7.0.1 Step 1: Encoding causal statements

  • “Mini-maps”: the basic causal fragments like A and B causing C. These are the building blocks from which all more complicated theories are built: one or more “influence” variables have arrows to another, “consequence” variable. What does this mean, what can we deduce from it?
  • Joining together simple theories into composite theories
    • What if two simple theories come from different contexts?
      • If one or more variables A,B,… influence a variable Z in a context C, can we recast this so that the information about the context is replaced by an additional variable C which also influences Z (maybe in interaction with the variables A, B…)?
  • Adding information about the actual (& counterfactual) levels of a variable
    • Showing interventions and differences e.g. our intervention will set the variable “number of trained teachers” at 50 rather than 10
    • Dealing with different possible formulations of variable names like “more investment” or just “amount of investment” “investment increased 10%” or “investment will increase 10%”?
  • Different types of variable
    • false/true
    • ordered
    • numerical
    • proportion
    • rich /qualitative
    • emergent, chaotic, …
  • Tricky cases
    • “for each ….” variables
      • repetition, multiple cases (we know about the effects of X on a child’s health, but we have many children in the programme…)
        • more than one level e.g. multiple children embedded in multiple classrooms
        • higher-level effects e.g. when classroom effects are not just an aggregate of child effects
      • time / duration (for each day, for each semester …)
    • Special focus on “plus” vs “minus” aka “positive” vs “negative” influences, e.g. coding a variable as “High levels of heat” vs “Low levels of cold” etc
      • sometimes formulations seem technically equivalent but not psychologically
  • Dealing with variables which are linked by definition, not by cause, e.g. when one variable is a special case of another
    • This is crucial for coding. e.g.
      • Source P says the project “improved older people’s health”
      • Source Q says the project “improved people’s health”
  • Different kinds of influence
    • How can we possibly have enough symbols to write down all the possible different ways one or more variables can influence another … exponential, interacting … ?
      • Try reducing the problem to:
        • “contour” and “strength” of individual influence e.g. when A increases, C decreases, but only weakly
        • “combinations” of multiple influences, e.g. you need high levels of both A and B to get C
      • Or failing that, what are the sensible defaults?

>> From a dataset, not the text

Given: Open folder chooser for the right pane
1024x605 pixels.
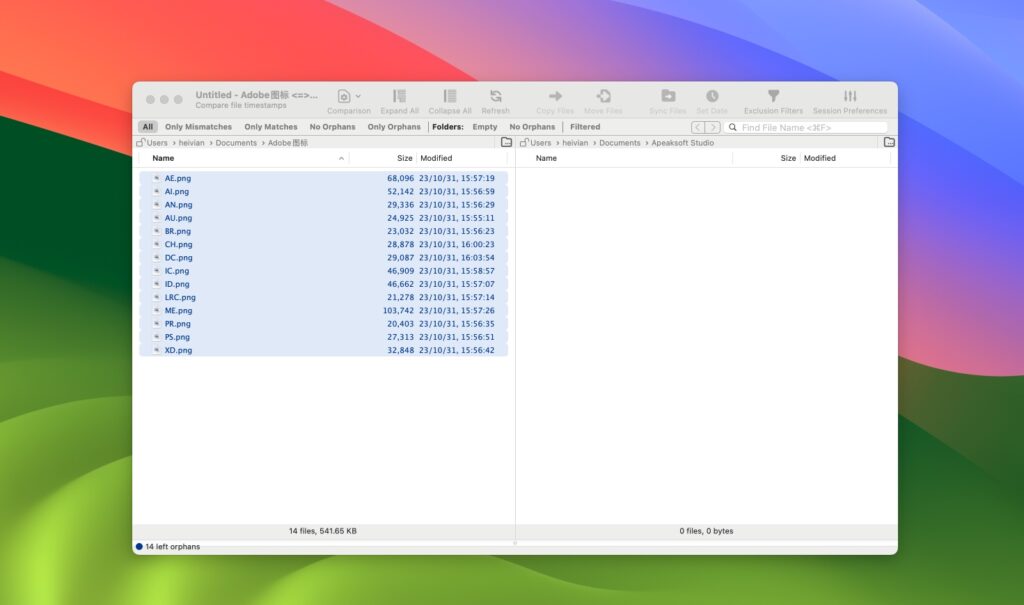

Can we assume some kind of basic sort-of linear function as a default, if we don’t want to specify the details because we don’t have the time or the information
  • Feedback loops
  • Causal inference
    • in particular, can diagram X be deduced from (a more complicated) diagram Y?
    • how having even a simple feedback loop makes causal inference even more exciting and often unpredictable
    • what is the overall causal power or “contribution” which one variable has on any descendent, given no information about the levels of the other variables? (Click on a parent variable, the descendants shrink according to causal power.)
  • Tricky: events vs variables; coding retrospective narratives
    • e.g. this happened, then that happened: are these things variables?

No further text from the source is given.